Sahaf Başçı: Okuma biçimi değişti ama kitap hâlâ en doğru yol

Sahaf Sabri Başçı, günümüzde vakit geçirme araçların arttıkça kitap okuma oranın da azaldığını belirterek, okuma biçiminin değişmesine rağmen kitabın hâlâ en doğru yol olduğunu vurguladı.

Eski Mardin’de sahaflık yapan ve aynı zamanda felsefe talebesi olan Sabri Başçı, okuma kültüründen sahaflığın dijital dönüşümüne kadar birçok konuda İLKHA mikrofonuna değerlendirmelerde bulundu.

Başçı, “6 yılı aşkındır sahaflık mesleğiyle uğraşıyorum. Daha önce yine Eski Mardin içerisinde başka bir yerde yapıyordum. Sahaflık hayatımda bir kader gibi, bir denk geliş gibi oldu. Sahaf olacağım diye yola çıkmamıştım. Bir yerden bir dükkân gelmişti; kitaplardan gelmişti. Benim de geniş bir kitaplığım vardı. Okumayı seven biriydim. Ofis gibi bir dükkân kurmuştum. Kitabı satın alanlar olunca sahaflığa karar verdim.” dedi.

Okuma oranlarının düşmesinin nedenlerine değinen Başçı, “Malum olduğu üzere okuma oranı belli oranda azalıyor. Ancak bu, okumayı neyle ilişkilendirdiğimizle alakalı. Okuma, entelektüel bir girişim olarak nitelendiriliyorsa elbette okuma oranı azalıyor. Bundan 30 sene önce okuma bir vakit geçirme aracıydı. Bu yüzden okuma oranı çok daha yüksekti. Günümüzde vakit geçirme araçları arttıkça okuma oranı da azaldı. Kitap okumak artık bugünün dünyasında sadece vakit geçirme aracı değil. Bilgiye ulaşmanın tek yolu da kitap değil ama en doğru yolu kitaptır. İnsanlar artık bilgiye farklı yollardan da ulaşabiliyor. Kitap okumanın oranı değil de biçimi değişti.” şeklinde konuştu.

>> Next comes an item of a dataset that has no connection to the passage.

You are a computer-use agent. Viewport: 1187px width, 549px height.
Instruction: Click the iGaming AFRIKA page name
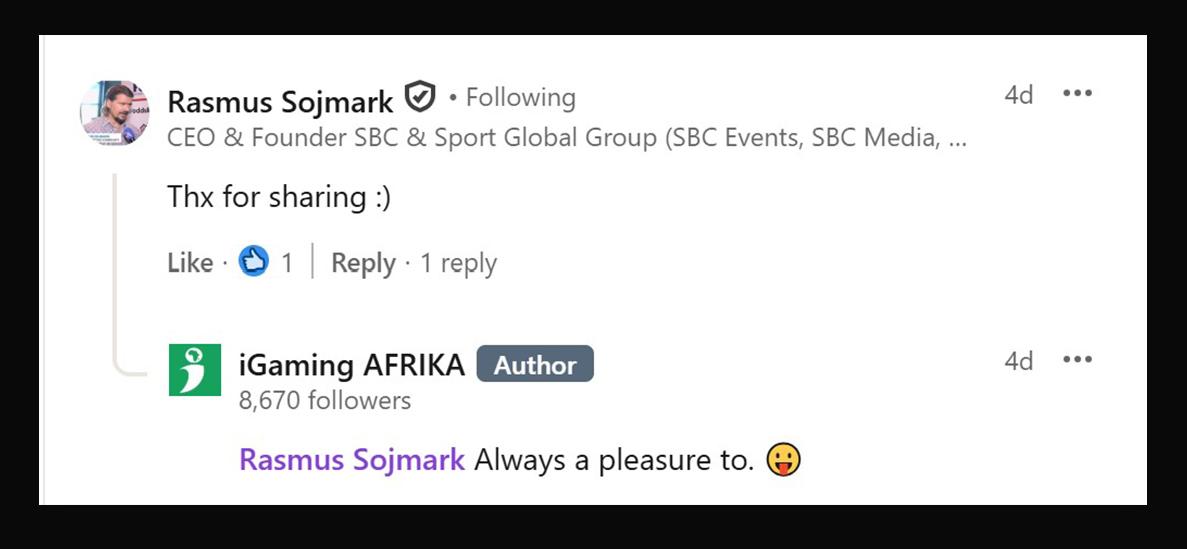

“Sahaflık da dijitalleşiyor”

Sahaflığın tarihsel köklerine dikkat çeken Başçı, “Kitapların kopyalanmasıyla ortaya çıkmıştır. Sahaflık da artık dijitalleşmeye dönüyor. Evinde, depoda online satışlar üzerinden bunu gerçekleştiren birçok arkadaşım var. Meslek dijitale dönüyorken okuma biçiminin de dijitale dönmesi kaçınılmaz bir sonuç.” diye belirtti.

Başçı, kendi okuma düzenine ilişkin de şunları söyledi: “Ben eskiden not alarak, altını çokça çizerek okuyan biriyim. Eskiden de okuma düzenim iyiydi; kötü bir okur olduğumu hiç düşünmüyorum. Bugün de okuma düzenimi aynı şekilde devam ettirmeye çalışıyorum. Ama bir mesleğin içine girip bu kadar kitaplarla iç içe olmak bazen de şöyle düşündürüyor: ‘Bir hafta, hatta bir ay elime hiçbir şey almayayım, okumayayım.’ Çünkü bu işin içinde olduğumuz için sürekli kitaba maruz kalıyoruz.”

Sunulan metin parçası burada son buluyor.